Dataset entries:
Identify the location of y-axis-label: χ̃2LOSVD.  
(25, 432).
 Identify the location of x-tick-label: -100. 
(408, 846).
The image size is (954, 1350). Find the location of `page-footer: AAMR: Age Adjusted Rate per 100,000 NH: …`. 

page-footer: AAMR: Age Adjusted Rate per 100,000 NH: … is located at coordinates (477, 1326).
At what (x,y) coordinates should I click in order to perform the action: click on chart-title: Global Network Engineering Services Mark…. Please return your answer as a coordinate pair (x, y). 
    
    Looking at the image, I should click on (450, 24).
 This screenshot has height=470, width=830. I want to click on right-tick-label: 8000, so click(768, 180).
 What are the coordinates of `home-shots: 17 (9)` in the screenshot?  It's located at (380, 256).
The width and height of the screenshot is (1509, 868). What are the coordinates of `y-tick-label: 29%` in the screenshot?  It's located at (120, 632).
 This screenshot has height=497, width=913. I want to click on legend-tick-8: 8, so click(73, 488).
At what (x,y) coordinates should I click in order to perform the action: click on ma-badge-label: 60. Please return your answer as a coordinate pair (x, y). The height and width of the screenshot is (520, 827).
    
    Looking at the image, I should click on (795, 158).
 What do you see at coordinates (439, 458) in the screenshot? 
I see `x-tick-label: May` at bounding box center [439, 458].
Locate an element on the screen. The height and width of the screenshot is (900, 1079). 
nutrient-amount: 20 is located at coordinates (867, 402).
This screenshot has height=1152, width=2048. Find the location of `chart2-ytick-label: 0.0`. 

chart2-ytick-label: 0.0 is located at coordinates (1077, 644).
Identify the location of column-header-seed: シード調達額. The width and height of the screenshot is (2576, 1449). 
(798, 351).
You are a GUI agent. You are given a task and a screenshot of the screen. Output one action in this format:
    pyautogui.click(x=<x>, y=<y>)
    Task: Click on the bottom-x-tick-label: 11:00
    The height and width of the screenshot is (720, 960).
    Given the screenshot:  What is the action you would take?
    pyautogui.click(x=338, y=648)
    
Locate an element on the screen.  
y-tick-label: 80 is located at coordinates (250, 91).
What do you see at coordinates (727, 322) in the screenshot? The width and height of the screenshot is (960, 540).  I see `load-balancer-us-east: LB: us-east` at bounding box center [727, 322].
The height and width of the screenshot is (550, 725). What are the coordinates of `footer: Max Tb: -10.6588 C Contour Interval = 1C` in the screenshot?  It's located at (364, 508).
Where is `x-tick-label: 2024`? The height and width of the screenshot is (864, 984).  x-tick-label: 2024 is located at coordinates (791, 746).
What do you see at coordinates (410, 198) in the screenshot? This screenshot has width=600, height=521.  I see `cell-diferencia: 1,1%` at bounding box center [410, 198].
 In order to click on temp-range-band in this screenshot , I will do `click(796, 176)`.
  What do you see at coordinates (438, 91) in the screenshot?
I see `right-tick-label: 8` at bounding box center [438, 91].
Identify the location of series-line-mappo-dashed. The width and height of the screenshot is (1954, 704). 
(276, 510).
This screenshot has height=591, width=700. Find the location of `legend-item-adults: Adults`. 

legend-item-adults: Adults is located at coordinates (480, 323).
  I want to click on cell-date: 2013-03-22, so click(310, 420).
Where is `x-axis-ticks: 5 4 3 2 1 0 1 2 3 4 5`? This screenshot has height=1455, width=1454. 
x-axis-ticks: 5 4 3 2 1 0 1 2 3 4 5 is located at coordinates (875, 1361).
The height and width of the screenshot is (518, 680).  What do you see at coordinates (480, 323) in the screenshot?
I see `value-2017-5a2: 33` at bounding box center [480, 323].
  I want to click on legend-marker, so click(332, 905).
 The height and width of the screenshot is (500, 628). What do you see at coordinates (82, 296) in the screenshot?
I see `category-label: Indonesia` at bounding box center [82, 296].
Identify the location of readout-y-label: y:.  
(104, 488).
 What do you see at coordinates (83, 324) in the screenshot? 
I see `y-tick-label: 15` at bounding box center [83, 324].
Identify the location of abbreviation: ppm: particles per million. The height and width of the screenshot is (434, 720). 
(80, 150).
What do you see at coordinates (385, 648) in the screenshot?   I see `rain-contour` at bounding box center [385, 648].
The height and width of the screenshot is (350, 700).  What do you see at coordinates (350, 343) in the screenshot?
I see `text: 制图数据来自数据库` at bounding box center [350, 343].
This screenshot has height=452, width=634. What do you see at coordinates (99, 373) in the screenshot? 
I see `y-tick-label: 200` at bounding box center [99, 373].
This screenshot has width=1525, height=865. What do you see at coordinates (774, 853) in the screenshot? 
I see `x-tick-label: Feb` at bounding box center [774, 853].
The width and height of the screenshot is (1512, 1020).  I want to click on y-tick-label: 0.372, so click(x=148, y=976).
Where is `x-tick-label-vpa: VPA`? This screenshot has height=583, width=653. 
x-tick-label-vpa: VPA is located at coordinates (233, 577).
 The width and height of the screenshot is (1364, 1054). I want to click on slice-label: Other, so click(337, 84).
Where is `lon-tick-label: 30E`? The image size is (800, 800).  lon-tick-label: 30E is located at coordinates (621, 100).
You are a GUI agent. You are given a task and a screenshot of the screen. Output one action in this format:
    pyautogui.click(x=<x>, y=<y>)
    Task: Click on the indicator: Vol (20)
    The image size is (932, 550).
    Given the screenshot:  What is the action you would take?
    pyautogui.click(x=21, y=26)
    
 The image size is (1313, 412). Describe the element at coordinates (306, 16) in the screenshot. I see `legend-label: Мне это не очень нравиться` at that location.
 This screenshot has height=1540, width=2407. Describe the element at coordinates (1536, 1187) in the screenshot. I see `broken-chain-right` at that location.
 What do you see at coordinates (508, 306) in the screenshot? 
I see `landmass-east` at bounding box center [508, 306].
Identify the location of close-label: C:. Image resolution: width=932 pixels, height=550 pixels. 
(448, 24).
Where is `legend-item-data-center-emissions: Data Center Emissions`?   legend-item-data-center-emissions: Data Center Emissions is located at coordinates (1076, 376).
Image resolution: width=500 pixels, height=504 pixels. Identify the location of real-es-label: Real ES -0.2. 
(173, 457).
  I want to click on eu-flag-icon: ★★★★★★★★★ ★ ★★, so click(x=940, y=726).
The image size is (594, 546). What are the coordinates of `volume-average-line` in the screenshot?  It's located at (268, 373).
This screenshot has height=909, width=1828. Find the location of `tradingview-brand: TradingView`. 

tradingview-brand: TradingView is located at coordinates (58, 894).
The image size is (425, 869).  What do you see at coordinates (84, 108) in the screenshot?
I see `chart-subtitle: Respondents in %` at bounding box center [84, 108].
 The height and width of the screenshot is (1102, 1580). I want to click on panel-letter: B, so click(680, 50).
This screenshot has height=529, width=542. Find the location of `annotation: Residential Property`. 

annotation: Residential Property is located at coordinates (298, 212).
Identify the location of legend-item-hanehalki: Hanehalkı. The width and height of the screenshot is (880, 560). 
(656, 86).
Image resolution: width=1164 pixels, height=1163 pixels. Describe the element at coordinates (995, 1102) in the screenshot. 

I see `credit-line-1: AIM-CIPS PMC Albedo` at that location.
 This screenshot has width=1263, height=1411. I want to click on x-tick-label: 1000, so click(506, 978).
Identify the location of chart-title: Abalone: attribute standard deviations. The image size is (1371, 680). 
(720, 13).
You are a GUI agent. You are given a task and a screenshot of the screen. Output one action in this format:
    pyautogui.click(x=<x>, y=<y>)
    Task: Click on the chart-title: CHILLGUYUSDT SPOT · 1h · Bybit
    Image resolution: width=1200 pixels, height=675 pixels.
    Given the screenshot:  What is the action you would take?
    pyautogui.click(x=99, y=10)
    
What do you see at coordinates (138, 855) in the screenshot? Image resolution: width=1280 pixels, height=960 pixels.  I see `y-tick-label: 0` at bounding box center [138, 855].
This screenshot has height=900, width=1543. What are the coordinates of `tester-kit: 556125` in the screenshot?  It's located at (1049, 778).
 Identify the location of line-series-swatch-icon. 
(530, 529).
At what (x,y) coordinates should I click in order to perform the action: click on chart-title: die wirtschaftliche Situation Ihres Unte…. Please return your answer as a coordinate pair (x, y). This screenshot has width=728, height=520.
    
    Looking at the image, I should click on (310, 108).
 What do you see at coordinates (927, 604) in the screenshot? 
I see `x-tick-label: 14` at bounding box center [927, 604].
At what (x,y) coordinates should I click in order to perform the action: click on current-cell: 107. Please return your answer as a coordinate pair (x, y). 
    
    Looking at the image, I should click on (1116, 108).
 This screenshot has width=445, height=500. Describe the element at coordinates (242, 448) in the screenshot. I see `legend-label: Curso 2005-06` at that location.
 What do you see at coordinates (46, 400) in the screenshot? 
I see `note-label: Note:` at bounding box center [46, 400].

_Assigned task:_
Turn everything in the listing from the line containing "Identify the location of column-header-seed: シード調達額." down to the line containing "(798, 351)." into a Markdown table with the columns Row and Listing Line. Number each line in Row and leave out any blank lines.

_Exercise answer:_
| Row | Listing Line |
|---|---|
| 1 | Identify the location of column-header-seed: シード調達額. The width and height of the screenshot is (2576, 1449).  |
| 2 | (798, 351). |